### Trecho original
__________________________________________________
O AFRICANO, DE JEAN-MARIE GUSTAVE LE CLÉZIO
1 – Um pouco sobre o autor: Jean-Marie Gustave Le Clézio nasceu em 13.04.1940. É filho de Raoul Le Clézio, um cirurgião mauriciano, e de sua prima-irmã, Simone Le Clézio, francesa, ambos oriundos de uma família bretã que, no século XVIII, emigrou para as ilhas Maurício e adquiriu a cidadania britânica, após a anexação das ilhas pelo Império. Ali era permitido aos colonos manterem as suas propriedades e o uso da língua francesa.
Durante a Segunda Guerra Mundial, a família ficou separada, pois o pai estava impossibilitado de juntar-se à mãe e aos filhos, em Nice. Após a guerra, quando Jean-Marie tinha 8 anos, a família se reuniu novamente, na Nigéria, onde o pai servia como cirurgião do exército britânico.
__________________________________________________
### Linhas
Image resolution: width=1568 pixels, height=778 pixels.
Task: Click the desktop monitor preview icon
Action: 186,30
__________________________________________________
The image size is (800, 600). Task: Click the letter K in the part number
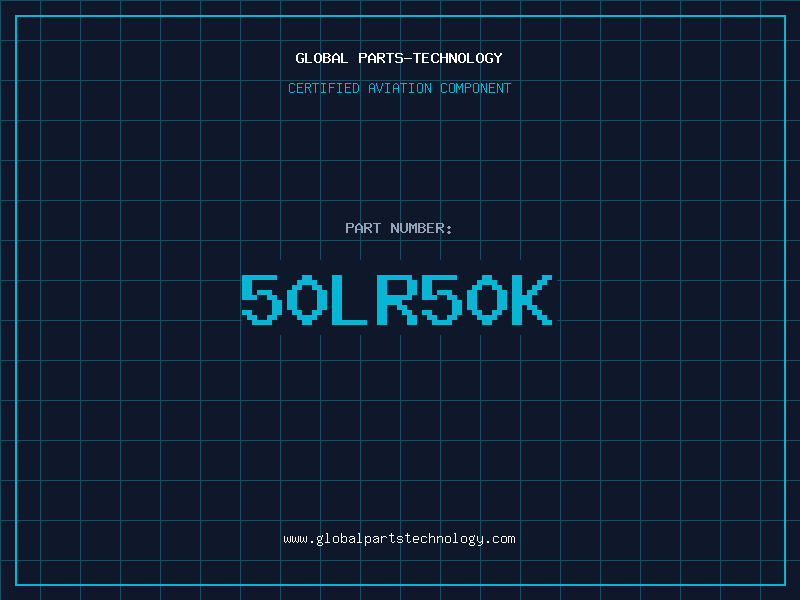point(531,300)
__________________________________________________
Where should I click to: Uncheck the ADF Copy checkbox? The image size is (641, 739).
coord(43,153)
__________________________________________________
### Tarefas
• 1. Reescreva o trecho do texto sobre Le Clézio entre "O AFRICANO, DE" e "do exército britânico.", inclusive, trocando "Nigéria" por "Camarões".
• 2. Prossiga o texto sobre Le Clézio a partir do ponto em que ele termina.
Esse material é independente do texto sobre Le Clézio.

### Respostas
• 1.
O AFRICANO, DE JEAN-MARIE GUSTAVE LE CLÉZIO
1 – Um pouco sobre o autor: Jean-Marie Gustave Le Clézio nasceu em 13.04.1940. É filho de Raoul Le Clézio, um cirurgião mauriciano, e de sua prima-irmã, Simone Le Clézio, francesa, ambos oriundos de uma família bretã que, no século XVIII, emigrou para as ilhas Maurício e adquiriu a cidadania britânica, após a anexação das ilhas pelo Império. Ali era permitido aos colonos manterem as suas propriedades e o uso da língua francesa.
Durante a Segunda Guerra Mundial, a família ficou separada, pois o pai estava impossibilitado de juntar-se à mãe e aos filhos, em Nice. Após a guerra, quando Jean-Marie tinha 8 anos, a família se reuniu novamente, na Camarões, onde o pai servia como cirurgião do exército britânico.

• 2.
Le Clézio estudou na Universidade de Bristol, concluiu seu curso de graduação em literatura francesa, no Institut d’Études Litteraires de Nice, passou vários anos entre Bristol e Londres, e, afinal, foi para os Estados Unidos onde se tornou professor.
Tornou-se famoso aos 23 anos, com seu primeiro romance, Le Procès-verbal (“O interrogatório”), que foi selecionado para o Prêmio Goncourt e obteve o Prêmio Renaudot, em 1963.
Desde então, publicou cerca de quarenta livros, incluindo contos, romances, ensaios, duas traduções sobre o tema da mitologia indígena americana, inúmeros comentários e prefácios, assim como algumas participações em obras coletivas. Continua a escrever até hoje. Está com 81 anos.
2 – Sobre o livro: Neste livro, o escritor nos leva para uma longa viagem de retorno à África, onde passou parte de sua vida, voltando ao ano de 1928, até muito além do final da segunda grande guerra.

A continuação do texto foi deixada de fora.